No. 94 – Saskatchewan Roughriders
- Position: Defensive lineman
- CFL status: American

Personal information
- Born: December 21, 1996 (age 29) Dayton, Ohio, U.S.
- Listed height: 6 ft 5 in (1.96 m)
- Listed weight: 245 lb (111 kg)

Career information
- High school: Meadowdale (Harrison Township, Ohio)
- College: Eastern Kentucky
- NFL draft: 2020: undrafted

Career history
- Jacksonville Jaguars (2020–2021)*; Denver Broncos (2021–2022); Saskatchewan Roughriders (2025–present);
- * Offseason or practice squad member only

Awards and highlights
- Grey Cup champion (2025); First-team FCS All-American (2019); OVC Defensive Player of the Year (2019); 3× First-team All-OVC (2016, 2018, 2019);

Career NFL statistics
- Total tackles: 11
- Stats at Pro Football Reference
- Stats at CFL.ca

= Aaron Patrick =

American former football player (born 1996)

Aaron Patrick (born December 21, 1996) is an American professional football defensive lineman for the Saskatchewan Roughriders of the Canadian Football League (CFL).
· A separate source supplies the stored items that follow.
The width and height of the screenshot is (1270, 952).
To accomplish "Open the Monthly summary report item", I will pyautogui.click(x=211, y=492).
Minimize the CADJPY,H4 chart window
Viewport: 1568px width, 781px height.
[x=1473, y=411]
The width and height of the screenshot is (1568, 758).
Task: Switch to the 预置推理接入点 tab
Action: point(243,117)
He played college football at Eastern Kentucky.

==College career==
Patrick was a member of the Eastern Kentucky Colonels for five seasons. Patrick finished his collegiate career with 27.5 sacks, which are the second-most in school history.

==Professional career==
===Jacksonville Jaguars===
Patrick was signed with the Jacksonville Jaguars to their practice squad on December 14, 2020. He signed a reserve/futures contract with the team on January 4, 2021. Patrick was waived on August 31, 2021, during final roster cuts but was resigned to the team's practice squad on September 9.

===Denver Broncos===
The Denver Broncos signed Patrick to their active roster off of the Jaguars practice squad on September 23, 2021.

In Week 6 of the 2022 season, Patrick suffered a torn ACL and was placed on injured reserve on October 21, 2022. The injury came after Patrick was forced out of bounds and collided with a league official. As he did so, his foot planted on a fabric mat used to cover broadcast cords and cables, and caused his knee to bend awkwardly. On November 17, Patrick launched a lawsuit against the NFL for "unspecified damages, including lost bonuses and future earning potential".

On August 29, 2023, Patrick was waived by the Broncos.

===Saskatchewan Roughriders===
On April 4, 2025, it was announced that Patrick had signed with the Saskatchewan Roughriders. He played in 16 regular season games where he recorded seven special teams tackles. He also played in both post-season games, including the team's 112th Grey Cup victory over the Montreal Alouettes.

On May 10, 2026, Patrick was moved to the retired list. However, he signed a new contract with the team on August 26, 2026.